COLUMBUS — The Ohio Democratic Party today submitted a public records request to the Ohio secretary of state’s office to obtain any communication with outside groups or individuals, documents or records related to the effort to repeal House Bill 6 via ballot referendum.
“Larry Householder and his co-conspirators worked behind the scenes to make sure House Bill 6 would ‘stay law’ and not be repealed by a ballot referendum,” said Ohio Democratic Party spokesperson Kirstin Alvanitakis. “Given how well-connected they were, we are seeking to learn more about any direct communications they might have had with officials in the secretary of state’s office as they pursued this effort.”
Any communications including emails, texts, voicemails, notes of telephone calls and any other communication, electronic, written or recorded related to House Bill 6, FirstEnergy or the ballot referendum by Ohioans Against Corporate Bailouts with legislators or registered lobbyists, from July 23, 2019, to January 21, 2020;
Any communications including emails, texts, voicemails, notes of telephone calls and any other communication, electronic, written or recorded related to House Bill 6, FirstEnergy or the ballot referendum by Ohioans Against Corporate Bailouts, between Secretary Frank LaRose, Merle Madrid, Kim Burns, Grant Shaffer, Jon Keeling, Patrick Piccini or Chris Oliveti and Larry Householder, Neil Clark, Jeff Longstreth, Juan Cespedes or Matt Borges, from July 23, 2019, to January 21, 2020.
In April 2017, then-state Sen. Frank LaRose introduced the first version of the bill that eventually became House Bill 6.
On July 23, 2019, Gov. Mike DeWine signed House Bill 6 into law, starting a 90-day clock for groups to gather petition signatures in any attempt to repeal the legislation via ballot referendum.
On Aug. 12, Ohio Attorney General Dave Yost rejected the initial referendum language offered by Ohioans Against Corporate Bailouts and required the group to submit a new referendum petition — with 1,000 new petition signatures. This delayed the House Bill 6 repeal effort by several weeks.
On Aug. 29, Yost approved the second referendum petition, and one day later the secretary of state’s office approved it.
On Sept. 23, at a meeting between Speaker Larry Householder and lobbyist Neil Clark, Clark detailed the effort to thwart the anti-House Bill 6 ballot campaign. Householder said, “It is so important, it is so important, that they are not successful, because when the legislature votes on something, it needs to stay law.”

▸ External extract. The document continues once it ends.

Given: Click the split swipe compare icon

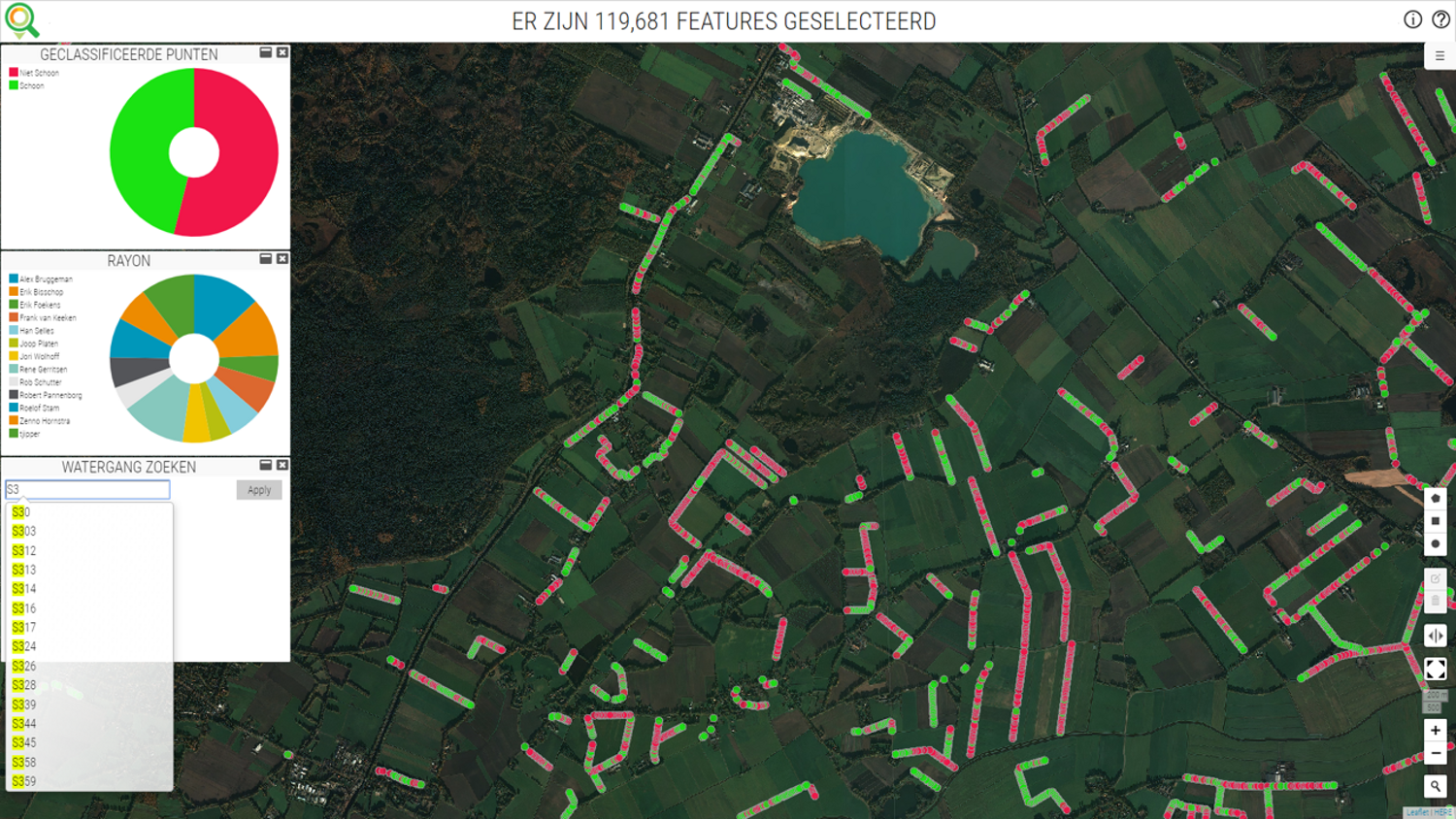Looking at the screenshot, I should coord(1435,637).
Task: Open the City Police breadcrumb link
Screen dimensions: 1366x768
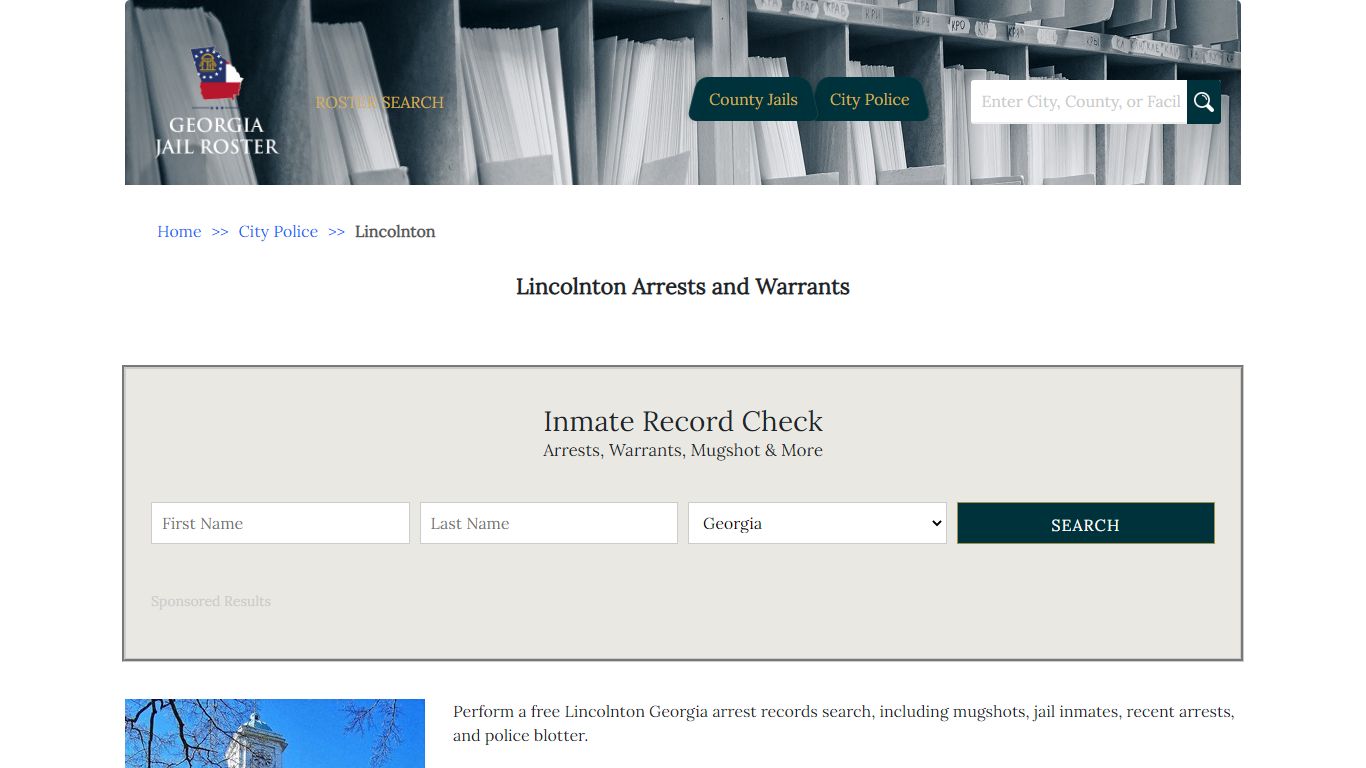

On Nov. 13, attorneys for LaRose, with the Ohio attorney general’s office, filed a brief that asked the Ohio Supreme Court not to answer questions the federal judge had requested the state court determine regarding the constitutionality of the referendum process.
On Dec. 24, the state Supreme Court decided to hear the lawsuit.
On Jan. 21, 2020, the anti-House Bill 6 ballot campaign dropped the suit, citing the immense cost of continuing to pursue it. A spokesman for the campaign said, “We decided we did not have the resources to continue the fight. The heavy-handed spending spree (by opponents) made money a priority. The issues were on our side, but we couldn’t match the spending they were doing. It really tipped the scales against citizen participation and citizen referendum.”